(Data taken from a collection)
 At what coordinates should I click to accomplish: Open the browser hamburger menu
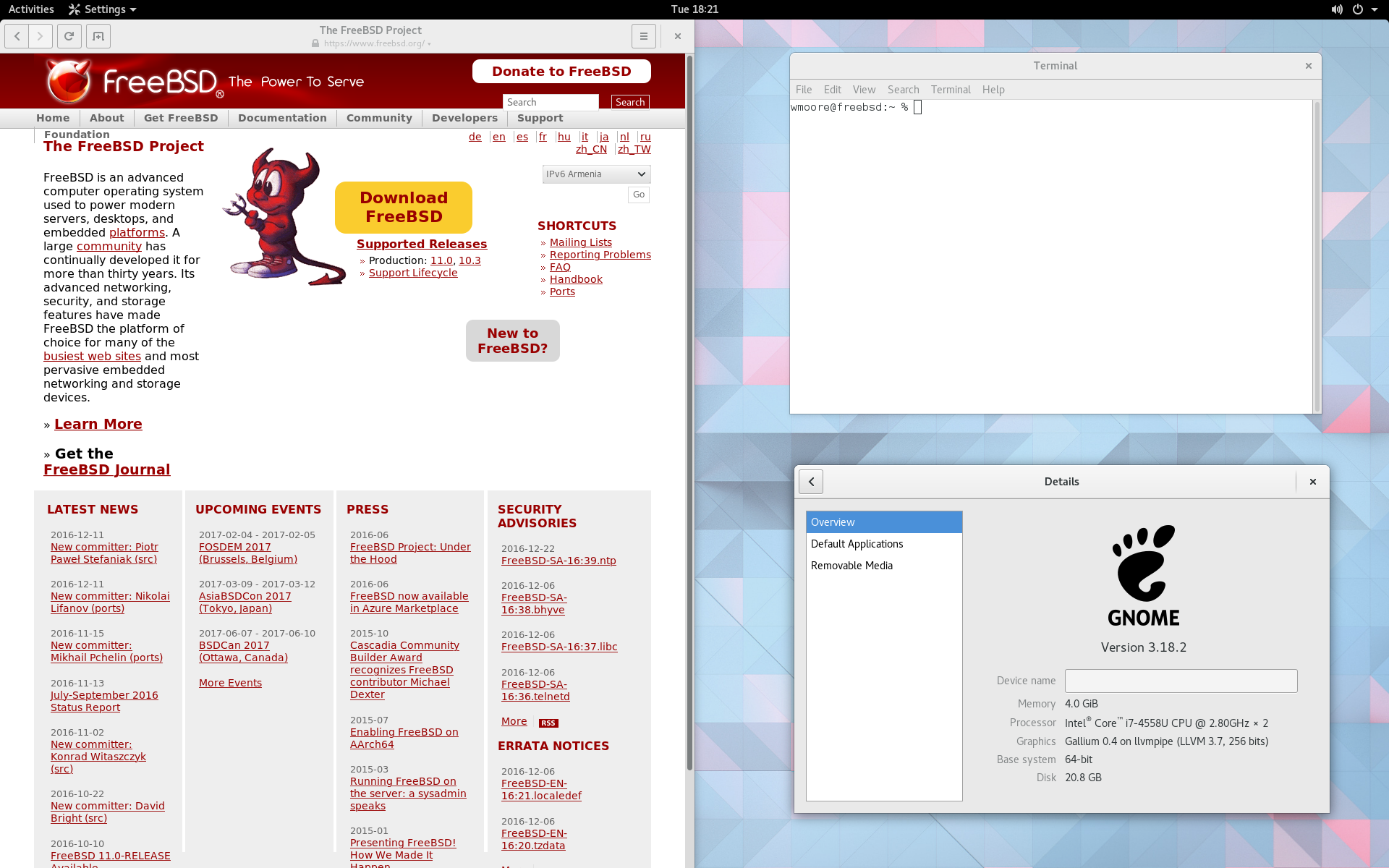click(643, 36)
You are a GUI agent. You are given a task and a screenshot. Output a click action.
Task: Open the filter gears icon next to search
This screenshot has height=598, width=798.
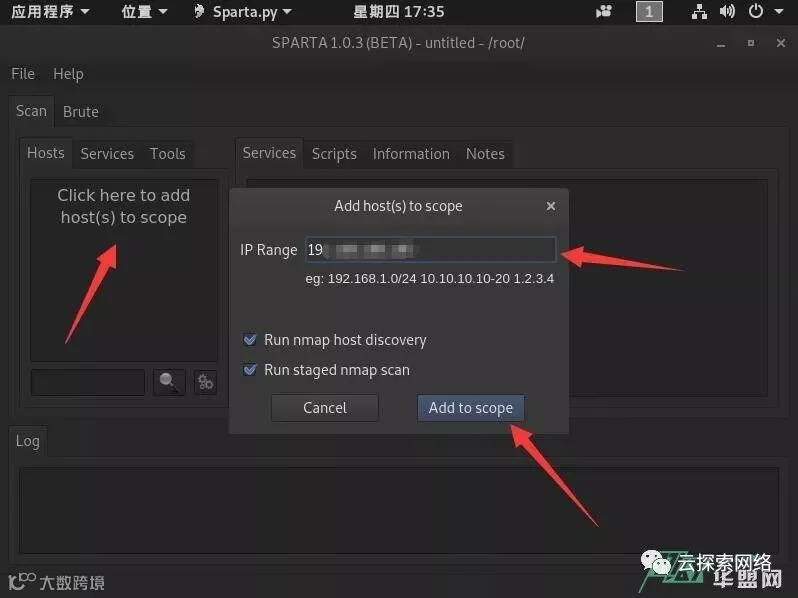click(x=206, y=382)
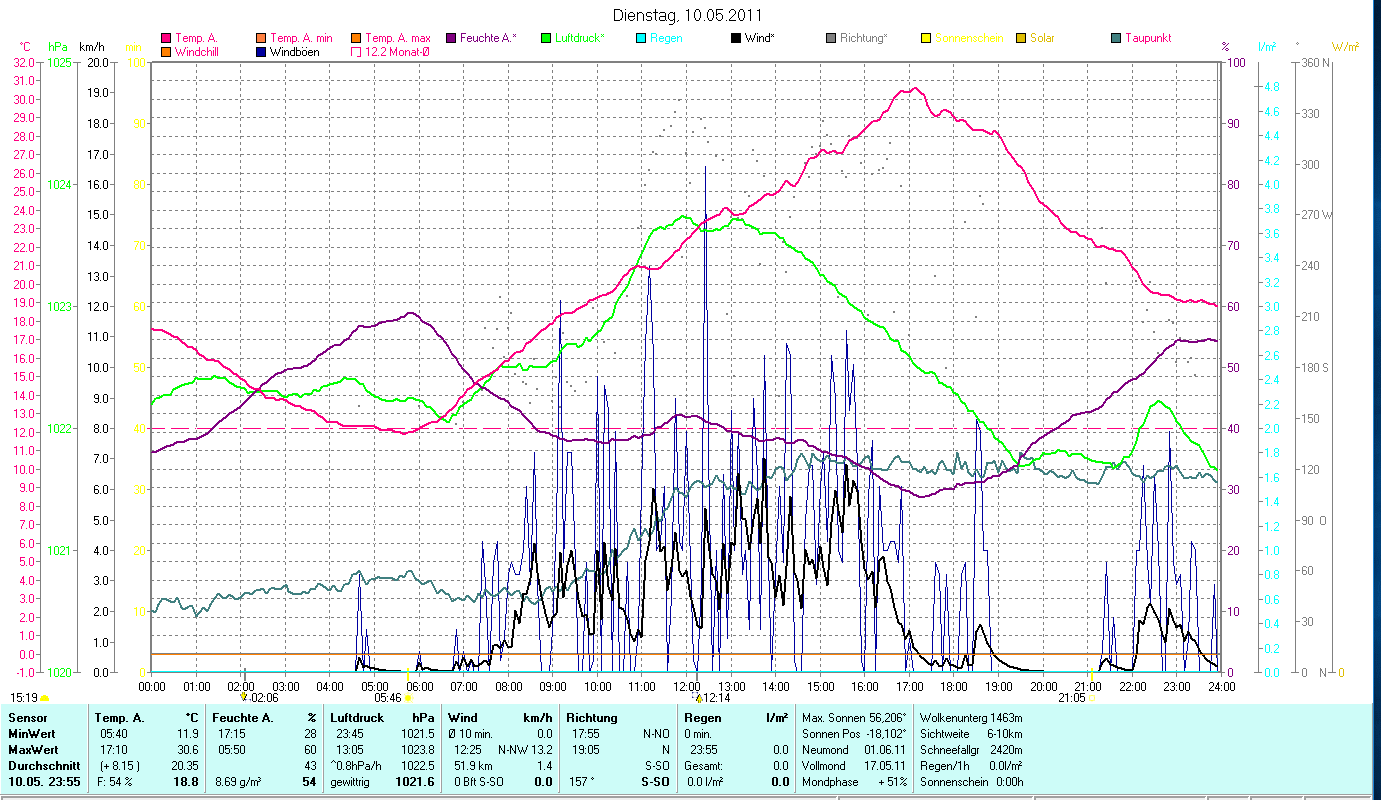Click the moonset marker at 02:06

[244, 698]
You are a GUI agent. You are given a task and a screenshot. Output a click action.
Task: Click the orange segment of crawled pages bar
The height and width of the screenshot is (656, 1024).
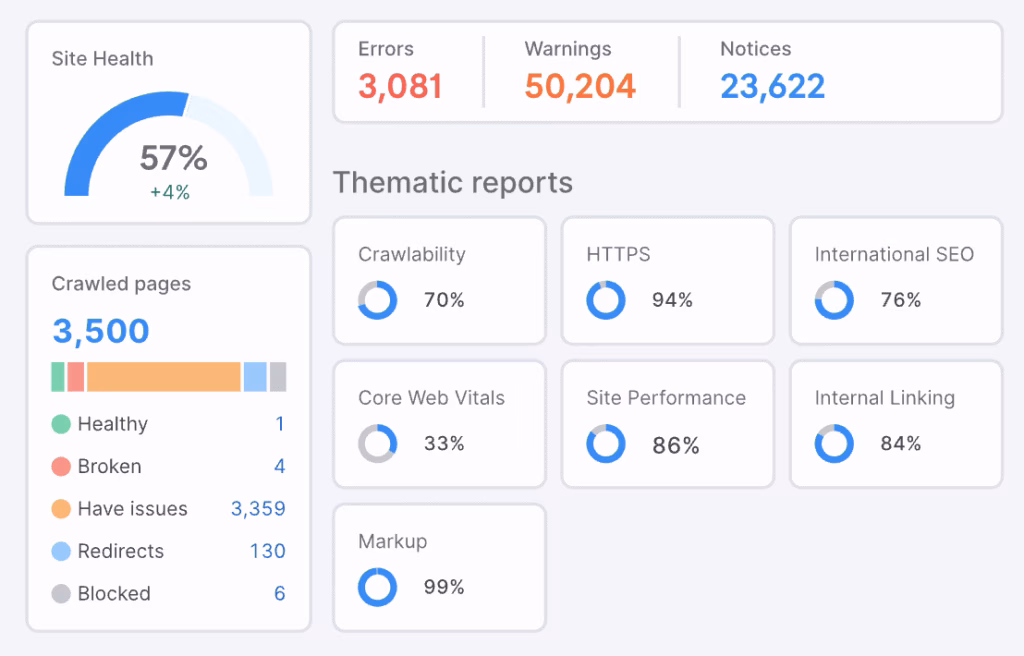click(163, 377)
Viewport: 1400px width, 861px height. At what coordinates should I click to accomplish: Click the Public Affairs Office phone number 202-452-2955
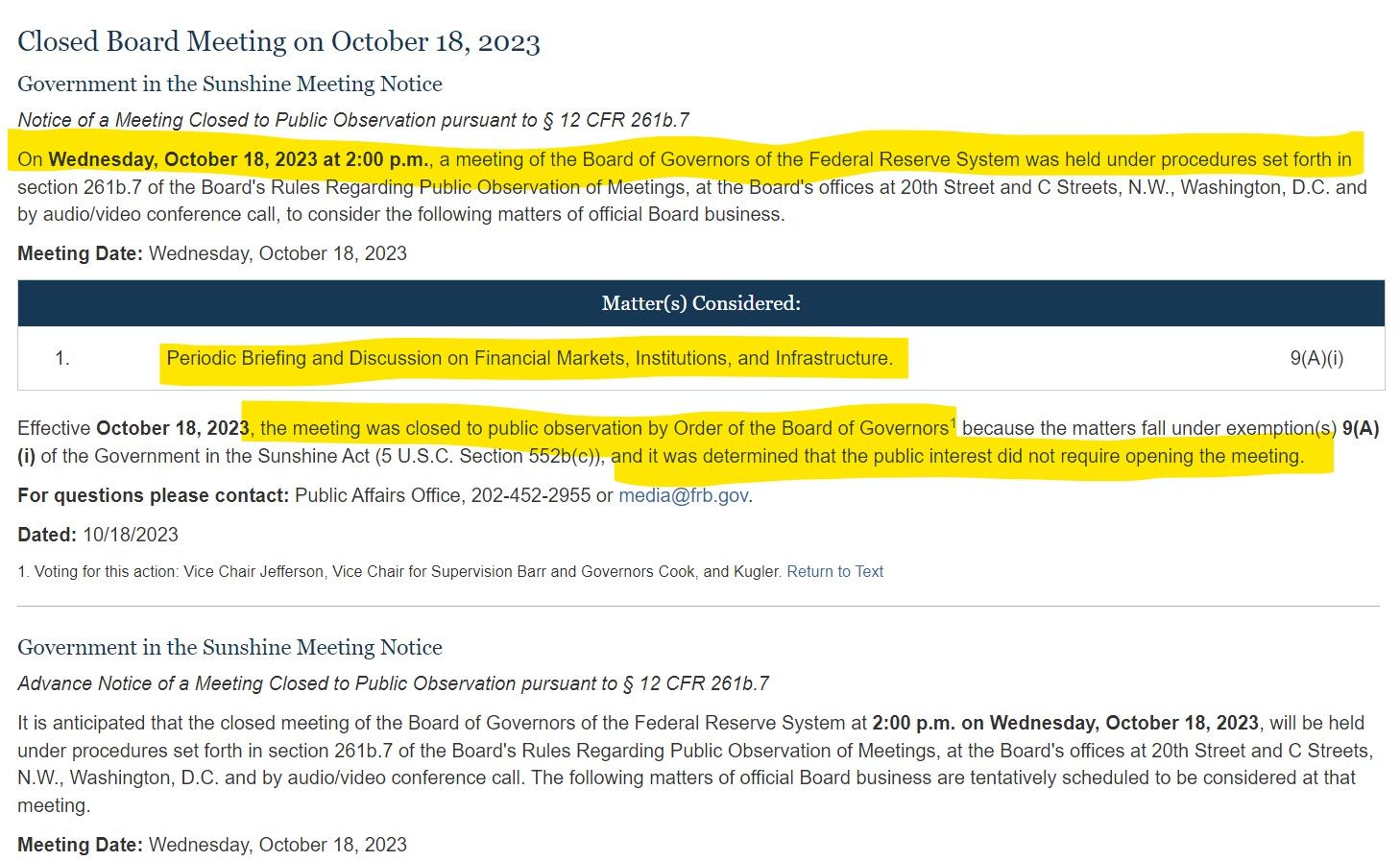click(x=531, y=495)
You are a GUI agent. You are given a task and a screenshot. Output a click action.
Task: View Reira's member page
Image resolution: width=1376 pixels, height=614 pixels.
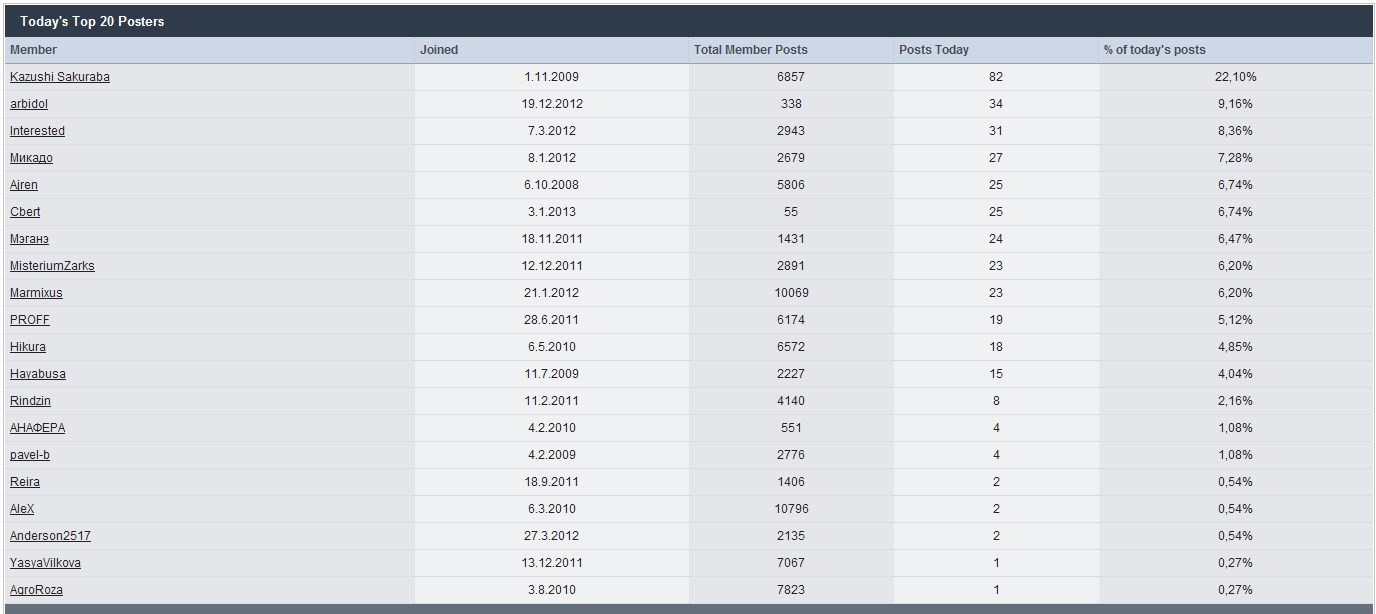(25, 482)
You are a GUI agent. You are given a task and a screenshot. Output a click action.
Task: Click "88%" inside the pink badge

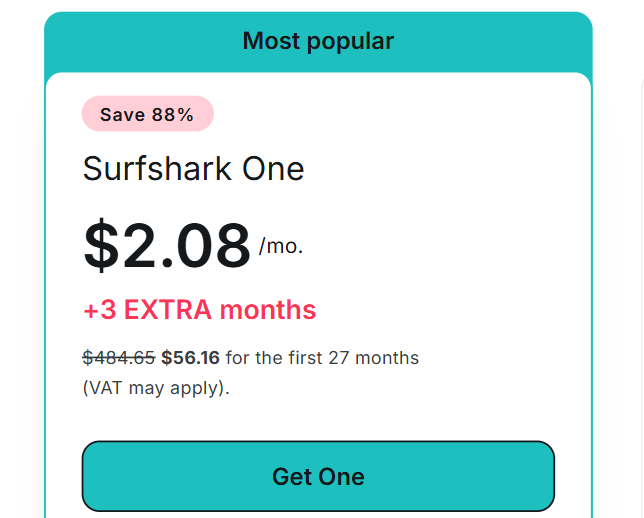[172, 114]
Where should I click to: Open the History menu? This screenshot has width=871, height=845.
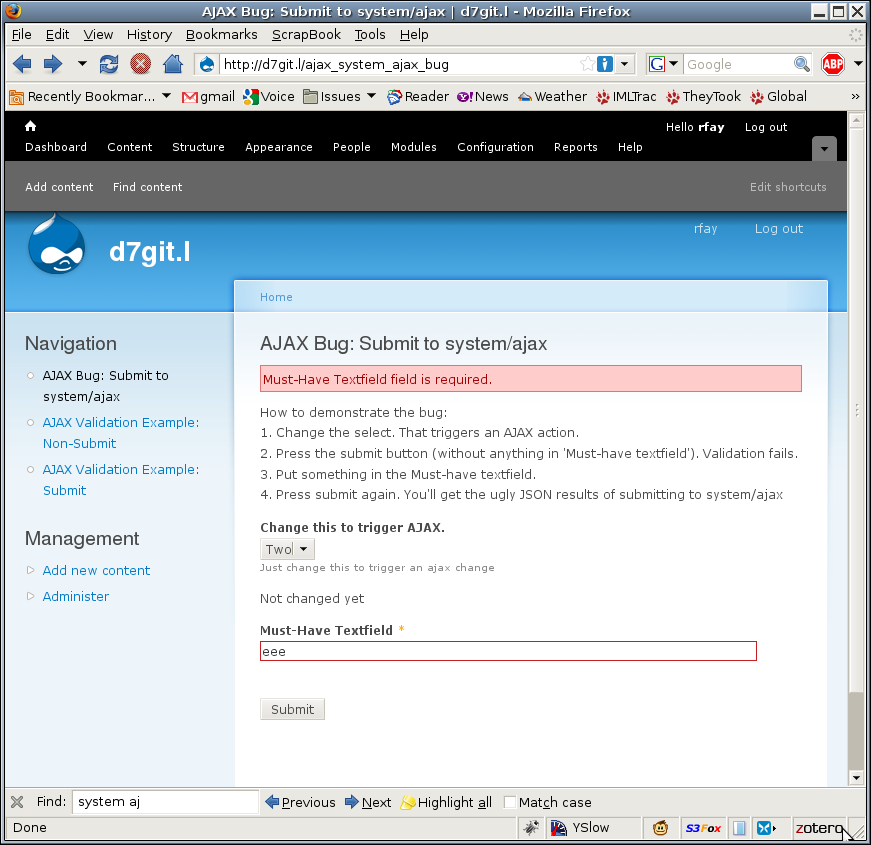[148, 34]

:: WHAT TO PRODUCE ::
Transcribe every item above word for word, leaving the pictures out of your answer.

:: THE COMPLETED TASK ::
 At what coordinates should I click to accomplish: Open the browser hamburger menu
click(643, 36)
You are a GUI agent. You are given a task and a screenshot. Output a click action.
Task: Open the filter gears icon next to search
This screenshot has height=598, width=798.
click(x=206, y=382)
Click the moonset marker at 02:06

[244, 698]
You are a GUI agent. You are given a task and a screenshot. Output a click action.
Task: Click the orange segment of crawled pages bar
The height and width of the screenshot is (656, 1024).
click(163, 377)
Viewport: 1400px width, 861px height. At what coordinates should I click to accomplish: Click the Public Affairs Office phone number 202-452-2955
click(x=531, y=495)
You are a GUI agent. You are given a task and a screenshot. Output a click action.
Task: View Reira's member page
Image resolution: width=1376 pixels, height=614 pixels.
(25, 482)
You are a GUI agent. You are given a task and a screenshot. Output a click action.
Task: Click "88%" inside the pink badge

[172, 114]
Where should I click to: Open the History menu? This screenshot has width=871, height=845.
[148, 34]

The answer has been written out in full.